Message non lu par jojo81 » 18 oct. 2011, 05:19

Tome 3:

"Pourquoi vous ? Mais parce que vous fuyez le "temps" et que c'est un acte impardonnable..."

Après s'être faits attaquer par un tigre, les trois jeunes héroïnes et le yakuza continuent leur excursion afin de retrouver les maisons des demoiselles. Arrivés chez Kiriko, cette dernière trouve des notes que sa mère lui a laissé. Elles relatent des faits se déroulant de la disparition de Kiriko jusqu'à une vingtaine d'années plus tard. De cette manière le lecteur obtient quelques explications et confirmations sur les événements passés. Sû quant à elle se souvient clairement de la scène où son frère a disparu lorsqu'elle visite son ancienne maison. Il apparaît que trois des Lost Children étaient de la partie. Si cette révélation lève le voile sur certains comportements, Tokio, le petit frère de Sû, est plus mystérieux que jamais.
Par la suite, les habitants de 2008 se sont enfin fait à l'idée qu'ils devraient vivre en 2060. Alors que les terribles Riki et Gaku bloquent la supérette de l'hôtel, Tsushima, le yakuza au grand cœur, décide de partir chasser afin que ses compagnons d'infortune puissent se nourrir.

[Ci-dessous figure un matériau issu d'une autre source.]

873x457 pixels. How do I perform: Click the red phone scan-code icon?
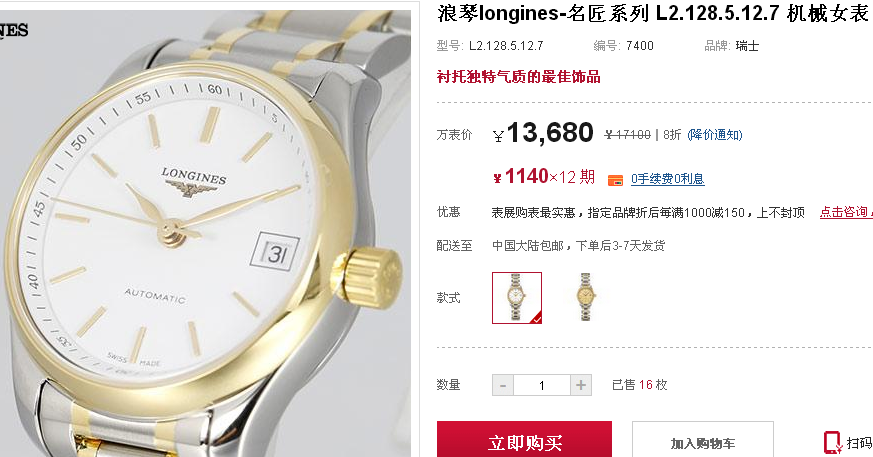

Yugo Ishikawa, l'auteur, enchaîne les événements les uns aux autres très rapidement, ce qui pourra déstabiliser certains lecteurs. En effet, le fait qu'il ne développe pas assez les différentes scènes du manga peut être extrêmement frustrant. Mais, d'un autre côté, ça permet de mettre du rythme au récit et ça rend l'avenir de Sprite difficilement prévisible. D'autant plus que le mangaka ajoute une dose de mystère à chaque fois qu'il fait une révélation.
Les quelques maladresses du scénario, inhérentes à tout récit traitant de voyage dans le temps, se font malheureusement de plus en plus sentir. Espérer que l'auteur laisse des zones d'ombres pour nous les expliquer plus tard tient de l'utopie.

A côté de ça, Yugo Ishikawa continue à faire des références. Encore une fois il place un clin d’œil à son manga précédent, Kappa no Kaikata, à travers une casquette. Sauf que cette fois-ci c'est bien plus qu'une simple référence puisqu'il s'agit d'un élément clef du récit. Mis à part sa précédente œuvre et l'interminable Kochi Kame, l'auteur ne parle pas de manga dans ce troisième volume. Néanmoins on apprend que, à l'instar de Shugo Chara, les noms des héroïnes sont tirés de Candies, un célèbre girls band japonais des années 70. Si l'auteur parle moins de "culture otaku", il fait quelques références peu subtiles à la littérature.

En définitive, malgré des maladresses l'auteur continue à nous passionner. Cela grâce à une intrigante héroïne, un schéma narratif dynamique et des situations haletantes. On peut cependant espérer que l'auteur calme l'action au cours des prochains tomes afin de développer les personnages et l'univers de Sprite.